The incorporations of beef into Japanese cuisine are legion and surrounded by myth. The dish called nikujyaga is a fine example. The name translates directly as "meat potato" which certainly smacks of western origin. It is a kind of soup that contains beef (usually thin slices, although ground beef or even ground pork are sometimes used), chunks of potato, onions and often strings of devil's tongue jelly (konnyaku).
If you delve into the origins of this dish, which has become a kind of Japanese comfort food, you are bound to run across the name of Heihachiro Togo, who was a fleet admiral in the Japanese navy in the early 1900's. Togo studied extensively in England and it is often claimed that upon returning to Japan he ordered his cook to create a Japanized version of the beef stew he had enjoyed in the West, thus introducing nikujyaga to Japan via the galleys of her navy.
While Togo gained a reputation in England, both as an outstanding scholar and for a voracious appetite, staff writer Asami Nagai, of the Japanese newspaper The Daily Yomiuri, published an article in February 2000 that quotes the mayors of Maizuru and Kure cities (where Togo was stationed at naval bases after his return), and explains that the connection with Togo is no more than a supposition, promoted to increase tourist trade.
We may not be able to trace the introduction of beef into Japanese cuisine to a single person, but it is clear that the military was one avenue that it did come through. In the late nineteenth century, Tokyo hospitals served beef to injured soldiers, and beef was added to the rations of, first the navy, and then the army as part of a government effort to improve national health. It is not unlikely that both nikujyaga and the Japanese version of curry were first cooked up as military rations.
This all begs the question of why beef needed to be introduced at all. The cow, or ox, after all, was a domesticated animal in Japan long before the nation came in contact with Western culture. The answer is in Japan's history of Buddhism and the religious prohibition on eating meat. Outside the temples, meat was almost never completely excluded from the diet, but beef was never the flesh of choice. If eaten at all, it was considered a medicinal aid, or a tonic to ward off ill health.
At the turn of the twentieth century an emerging attitude equating modernization with westernization helped to bring dishes like beef stew into restaurants in the cities.
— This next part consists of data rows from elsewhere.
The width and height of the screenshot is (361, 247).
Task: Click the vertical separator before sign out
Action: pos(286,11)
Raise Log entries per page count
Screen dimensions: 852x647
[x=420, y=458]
In rural, farming areas, on the other hand, cattle were kept as workmates on the farm and often regarded as near family members.
When beef insinuated into this part of Japanese society, it was more often in the form of what is now known the world over as sukiyaki. While incorporating thinly sliced beef, this dish includes more vegetables than nikujyaga. It is simmered in a shallow pan to create a savory sauce, rather than in a deeper pot of broth, and the bulk of nutrition is often provided by tofu or a final course of noodles simmered in the sauce infused with all the previous ingredients.
Yaki, as in okonomiyaki, means "fried". The ideograph used to write Suki is the Japanese word for "hoe" or "plow". Stories explaining origin of the name sukiyaki abound. One involves a peasant polished his plow to cook the meat a nobleman brought in from the hunt. Another credits the Portuguese in Japan with a desire for meat so insatiable they would eat it from the backs of their own plowshares. Some authorities (e.g. Merriam Webster) claim that suki derives from a different word, with a similar sound that means "thinly sliced."
It is a fact that when sukiyaki was prepared at countryside homes in days gone by, it was often cooked outdoors in order not to offend the ancestors by grilling meat in front of their altars. In that circumstance alternative cookware was likely used rather than tainting the everyday pans. If you like the more primitive imagery, rest assured you can find restaurants in Japan that serve sukiyaki with a sizzle platter shaped like a hoe, complete with a wooden handle.